Overall, I'd say we'll never know. As a colleague of mine said: "How many systems out 
there have a bug like the Ariane 5, but just never hit that magic condition where the 
bug caused a failure?" Just think: A little less acceleration on takeoff, and we'd 
think Arianespace made a wonderful decision by reusing the Ariane 4 -- look at all the 
money they saved! It might have been mentioned in the Reuse News as a major success :)

I've got a few minutes, so I'll mention another of my favorite themes at this point 
(usually stated in the context of preparing Ada waivers): It's really hard to 
determine the life-cycle cost of software, particularly over a long period (e.g. 20 
years). There are cost models; sometimes, we even get the parameters right and the 
model comes up with the right answer. Nonetheless, it's tough to consider life-cycle 
costs objectively. That's not an excuse for failing to try, but an acknowledgement 
that it's easy to get it wrong (particularly for new technology).

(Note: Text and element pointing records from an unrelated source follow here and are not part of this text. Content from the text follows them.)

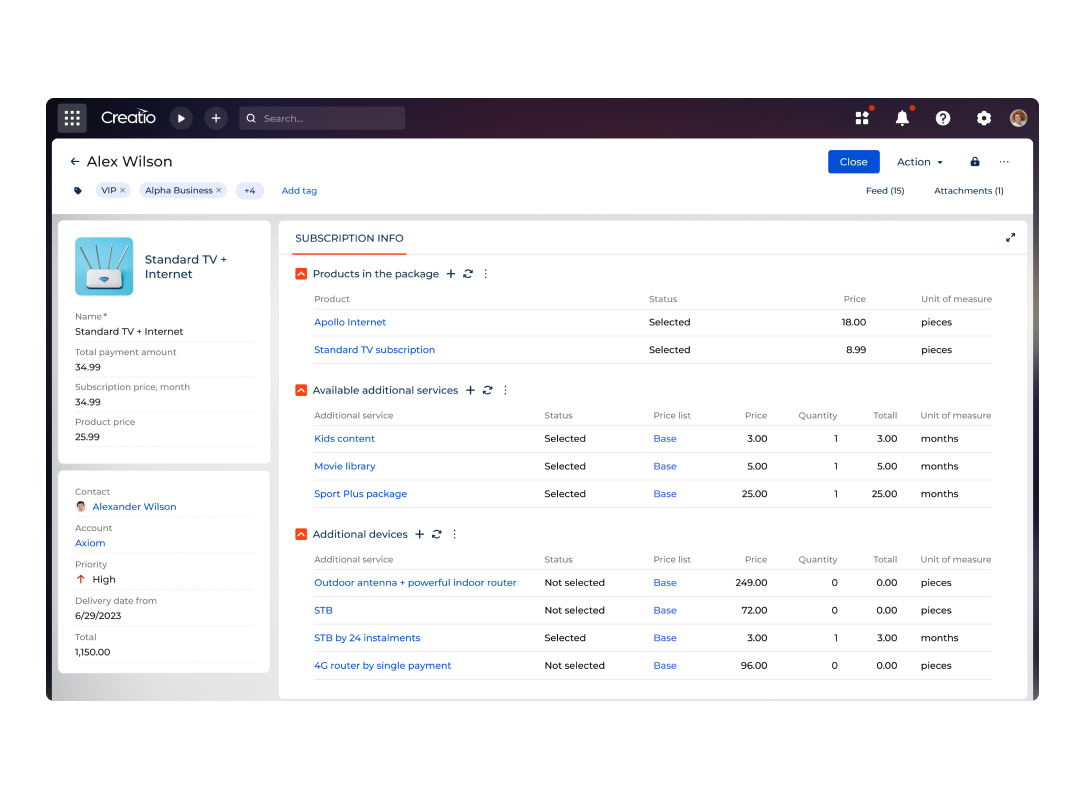Open the Action dropdown
Viewport: 1084px width, 800px height.
point(918,161)
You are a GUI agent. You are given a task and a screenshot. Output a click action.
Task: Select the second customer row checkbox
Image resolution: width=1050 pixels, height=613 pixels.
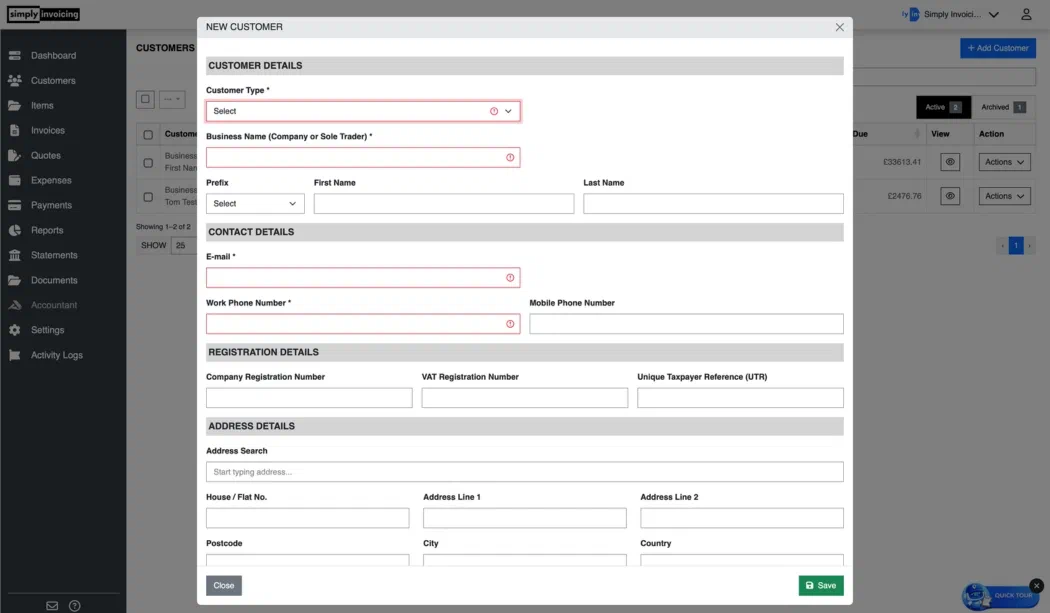(148, 196)
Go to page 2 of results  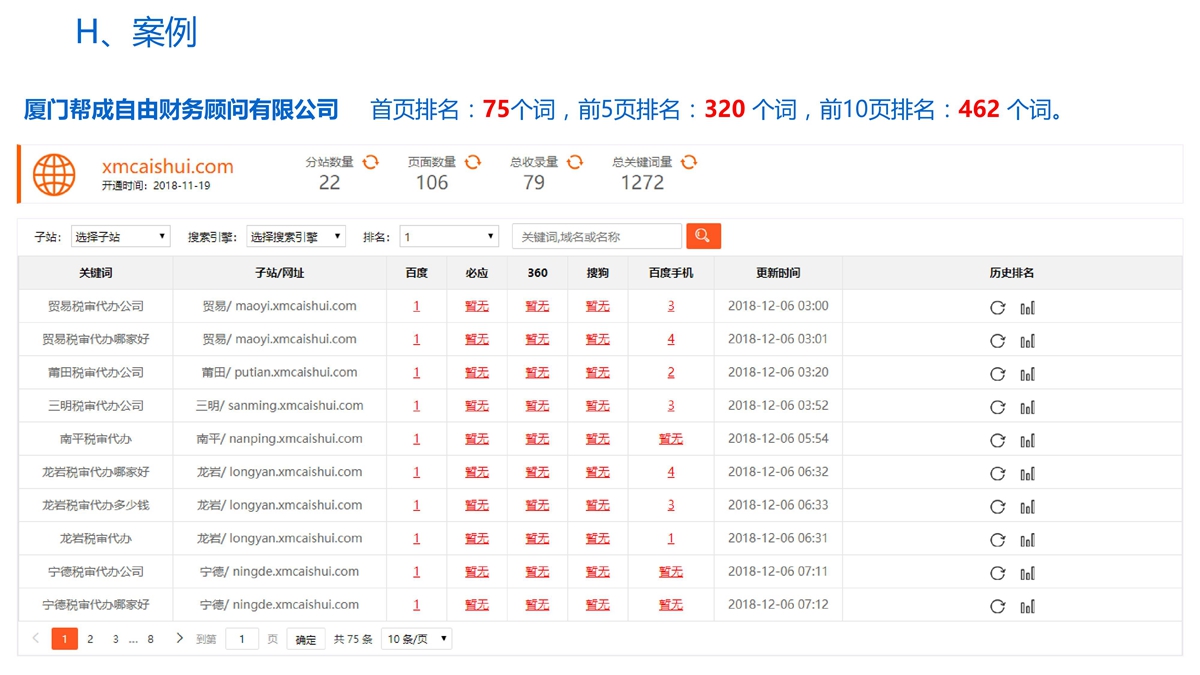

Software engineering can be _so_ depressing!

-- 
LMTAS - "Our Brand Means Quality"
For more info, see http://www.lmtas.com or http://www.lmco.com

^ permalink raw reply	[flat|nested] 13+ messages in thread

* Re: Ariane 5 failure
  1996-10-04  0:00       ` Robert S. White
  1996-10-05  0:00         ` Robert Dewar
@ 1996-10-05  0:00         ` Alan Brain
  1996-10-06  0:00           ` Robert S. White
  1 sibling, 1 reply; 13+ messages in thread
From: Alan Brain @ 1996-10-05  0:00 UTC (permalink / raw)

Robert S. White wrote:
> 
> In article <mheaney-ya023180000210962257430001@news.ni.net>, mheaney@ni.net
> says...
> 
> >It's never cost effective to skimp on hardware if it means human
> >programmers have to write more complex software.
> 
>   Not if the ratio is tilted very heavy towards reoccuring cost versus
> Non-Reoccuring Engineering (NRE).  How about 12 staff-months versus $300 extra
> hardware cost on 60,000 units?

$300 extra on 60,000 units. That's $18 Million, right?

vs

12 Staff-months. Now if your staff is 1, then that's maybe $200,000 for
a single top-notch profi. If your staff is 200, each at 100,000 cost (ie
average wage is about 50K/year), then that's 20 million. But say you
only have the one guy. And say it adds 50% to the risk of failure. With
consequent and liquidated damages of 100 Million. Then that's 50
million, 200 thousand it's really costing.

Feel free to make whatever strawman case you want. The above figures are
based on 2 different projects (actually the liquidated damages one
involved 6 people, rather than 1, and an estimated 70% increased chance
of failure, but I digress). 

Summary: In the real world, and with the current state-of-the-art, I
agree with the original statement as an excellent general rule.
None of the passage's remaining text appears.